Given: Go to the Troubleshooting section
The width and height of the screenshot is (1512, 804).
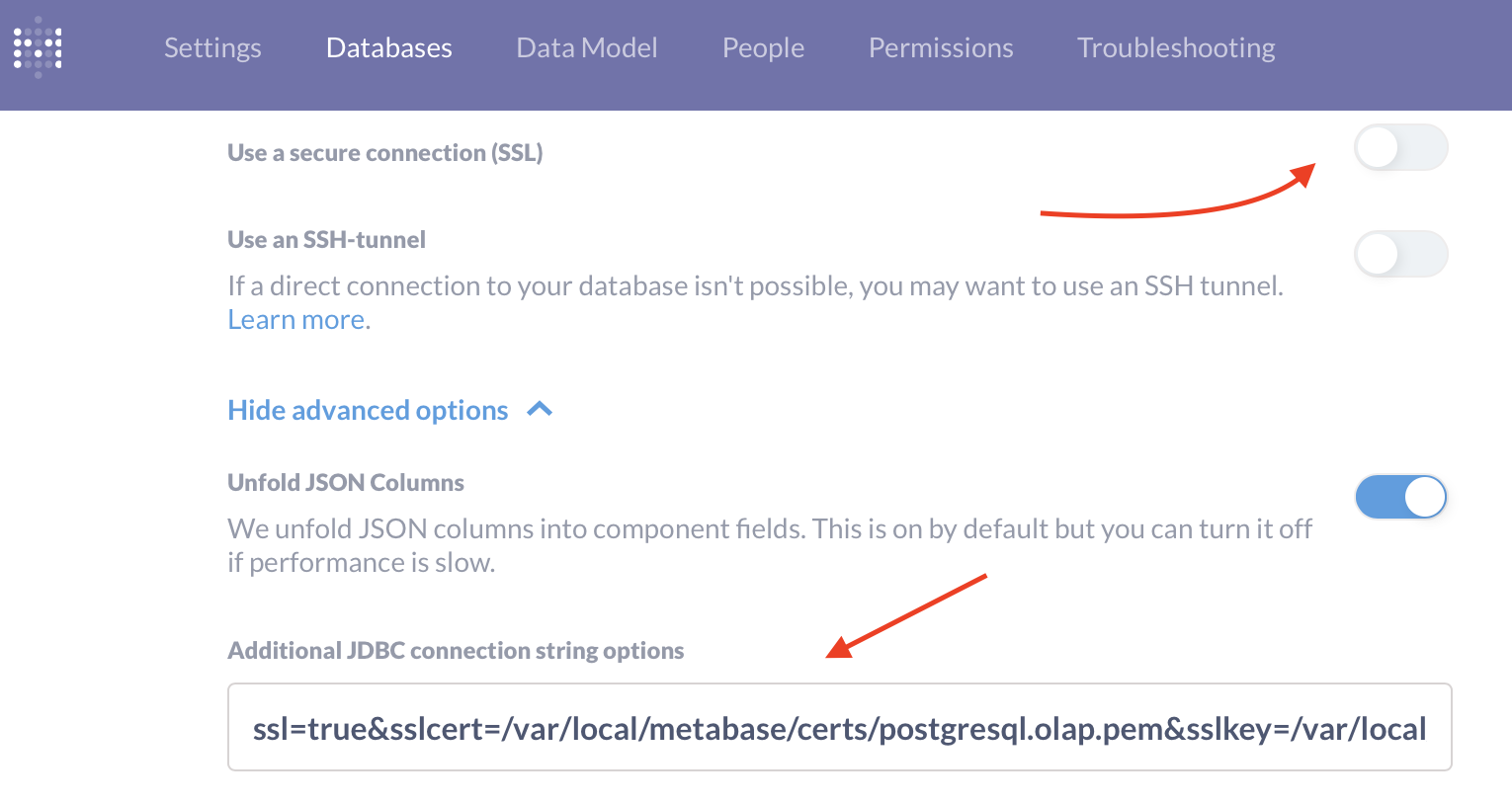Looking at the screenshot, I should coord(1176,46).
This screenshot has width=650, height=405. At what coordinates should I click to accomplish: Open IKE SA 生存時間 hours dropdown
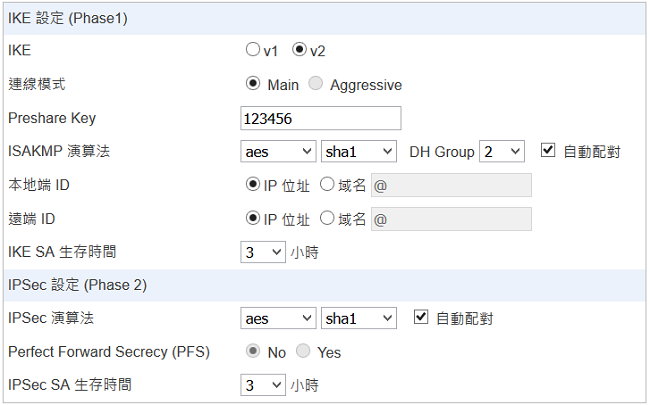click(x=264, y=252)
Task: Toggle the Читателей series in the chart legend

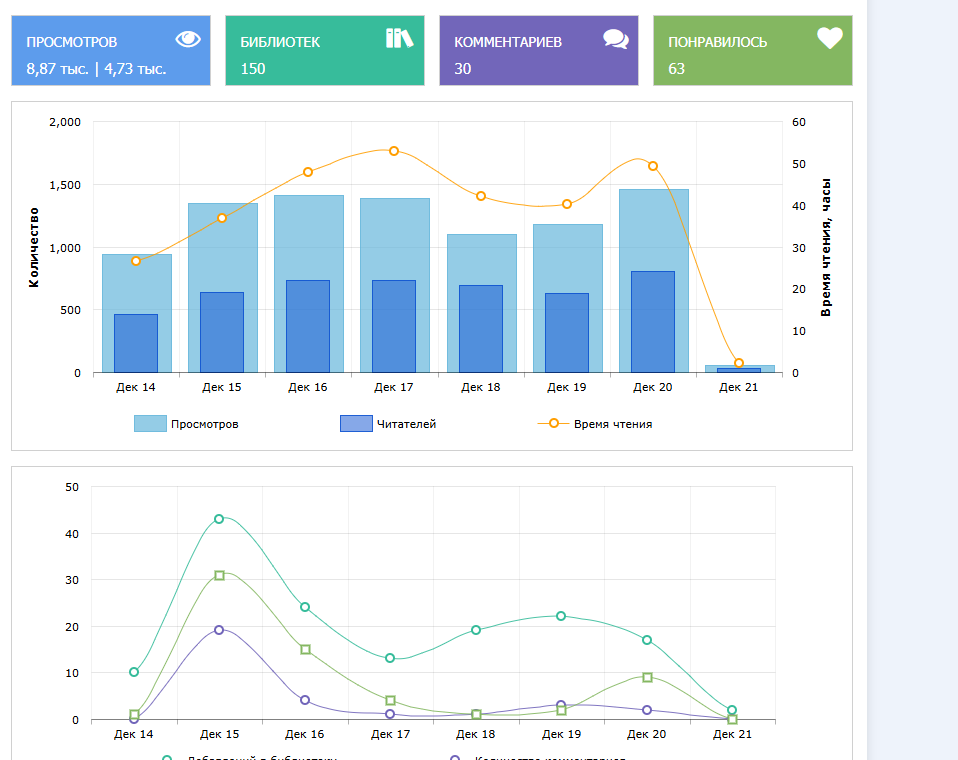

■ **What is required**
Please print all the data above word for word. Pictures should not appear in the copy.

■ **Output for this task**
Given: Go to the Troubleshooting section
The width and height of the screenshot is (1512, 804).
Looking at the screenshot, I should coord(1176,46).
This screenshot has width=650, height=405. At what coordinates should I click to accomplish: Open IKE SA 生存時間 hours dropdown
click(x=264, y=252)
Task: Toggle the Читателей series in the chart legend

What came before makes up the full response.